Source text:
>>>
The Third International 500-Mile Sweepstakes Race was held at the Indianapolis Motor Speedway on Friday, May 30, 1913. Frenchman Jules Goux became the first foreign-born, and first European winner of the Indianapolis 500. His margin of victory of 13 minutes, 8 seconds (approximately 7 laps) over second place Spencer Wishart still stands, as of 2022, as the largest margin of victory in Indy history.

Race Summary

After the entries in the first two years of the Indianapolis 500 had been almost exclusively American, 1913 saw six drivers travel to the United States from Europe to enter, likely attracted by the impressive $20,000 first prize (). A total of 27 cars would meet the 75 mile per hour qualifying speed, led by Jack Tower at 88.230 mph. The starting grid was determined by a random draw of names, and Caleb Bragg would be given the pole.

Tower's car turned over on the southwest turn on lap 51, causing him to sustain a broken leg and his riding mechanic, Lee Dunning, to break three ribs. Bob Burman started the race as the favorite, and led 41 laps early, before his car caught fire on lap 55. Burman was able to repair his car and continue, however continuing problems led to several more stops and a replacement driver, who brought the car home in eleventh (unfortunately only the top ten finishers received prize money).

French-born Jules Goux, driving a car owned and manufactured by Peugeot (where his father was the factory Supervisor) would lead the race on four occasions. Bob Evans dueled with Goux, leading laps 125–135, but would be forced out of the race on lap 158 due to a mechanical problem. Goux would dominate the remainder of the race, leading 138 laps en route to a victory of a more than 13 minute margin, making him the first non-American winner of the 500. The car contained a four-cylinder dual overhead camshaft engine, which would serve as a model for many future entries. Goux would state after the race that his manager forced him stay below the car's top speed, feeling the lead was safe. Spencer Wishart was the top finishing American in second, while two of the other European cars would finish fourth and fifth.
<<<
Material provided:
>>>
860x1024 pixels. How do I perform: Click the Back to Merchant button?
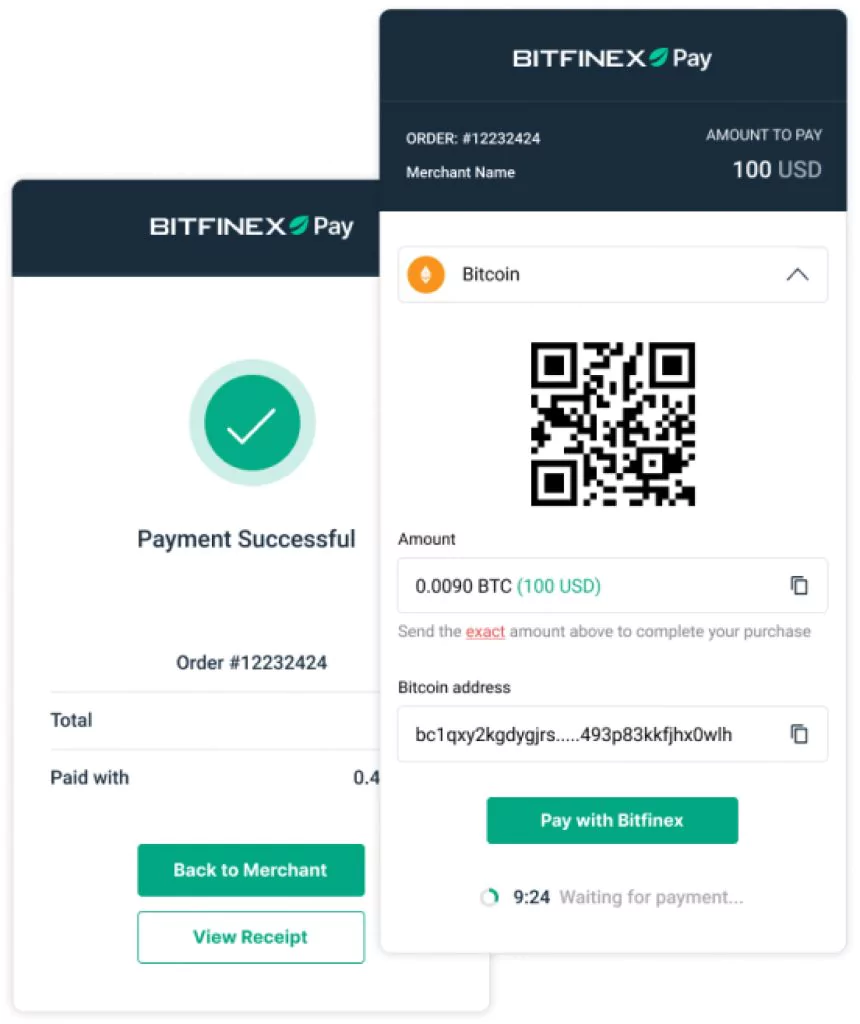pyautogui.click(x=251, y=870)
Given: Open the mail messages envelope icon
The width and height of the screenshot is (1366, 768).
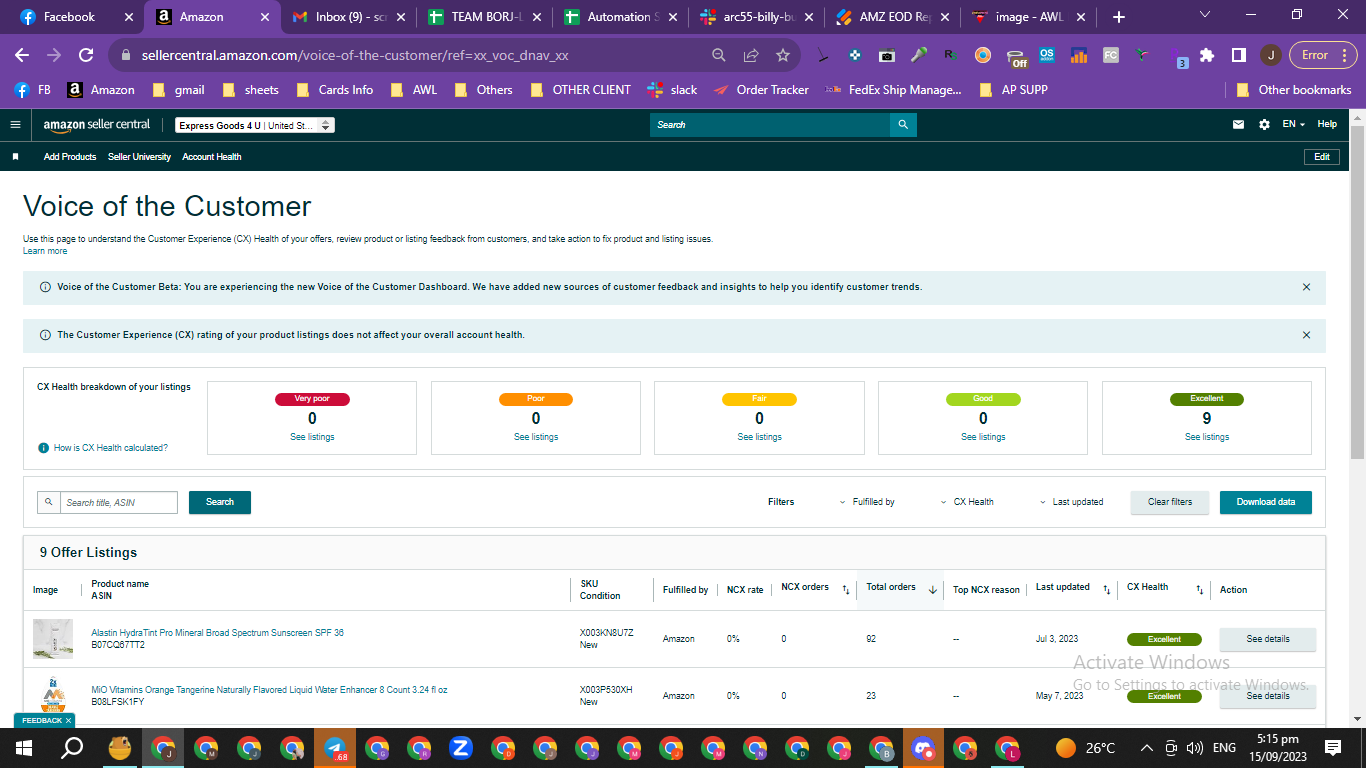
<<<
Description of the task: Write out the article on the 1913 Indianapolis 500 again in full, word for word.

Response to this exercise:
The Third International 500-Mile Sweepstakes Race was held at the Indianapolis Motor Speedway on Friday, May 30, 1913. Frenchman Jules Goux became the first foreign-born, and first European winner of the Indianapolis 500. His margin of victory of 13 minutes, 8 seconds (approximately 7 laps) over second place Spencer Wishart still stands, as of 2022, as the largest margin of victory in Indy history.

Race Summary

After the entries in the first two years of the Indianapolis 500 had been almost exclusively American, 1913 saw six drivers travel to the United States from Europe to enter, likely attracted by the impressive $20,000 first prize (). A total of 27 cars would meet the 75 mile per hour qualifying speed, led by Jack Tower at 88.230 mph. The starting grid was determined by a random draw of names, and Caleb Bragg would be given the pole.

Tower's car turned over on the southwest turn on lap 51, causing him to sustain a broken leg and his riding mechanic, Lee Dunning, to break three ribs. Bob Burman started the race as the favorite, and led 41 laps early, before his car caught fire on lap 55. Burman was able to repair his car and continue, however continuing problems led to several more stops and a replacement driver, who brought the car home in eleventh (unfortunately only the top ten finishers received prize money).

French-born Jules Goux, driving a car owned and manufactured by Peugeot (where his father was the factory Supervisor) would lead the race on four occasions. Bob Evans dueled with Goux, leading laps 125–135, but would be forced out of the race on lap 158 due to a mechanical problem. Goux would dominate the remainder of the race, leading 138 laps en route to a victory of a more than 13 minute margin, making him the first non-American winner of the 500. The car contained a four-cylinder dual overhead camshaft engine, which would serve as a model for many future entries. Goux would state after the race that his manager forced him stay below the car's top speed, feeling the lead was safe. Spencer Wishart was the top finishing American in second, while two of the other European cars would finish fourth and fifth.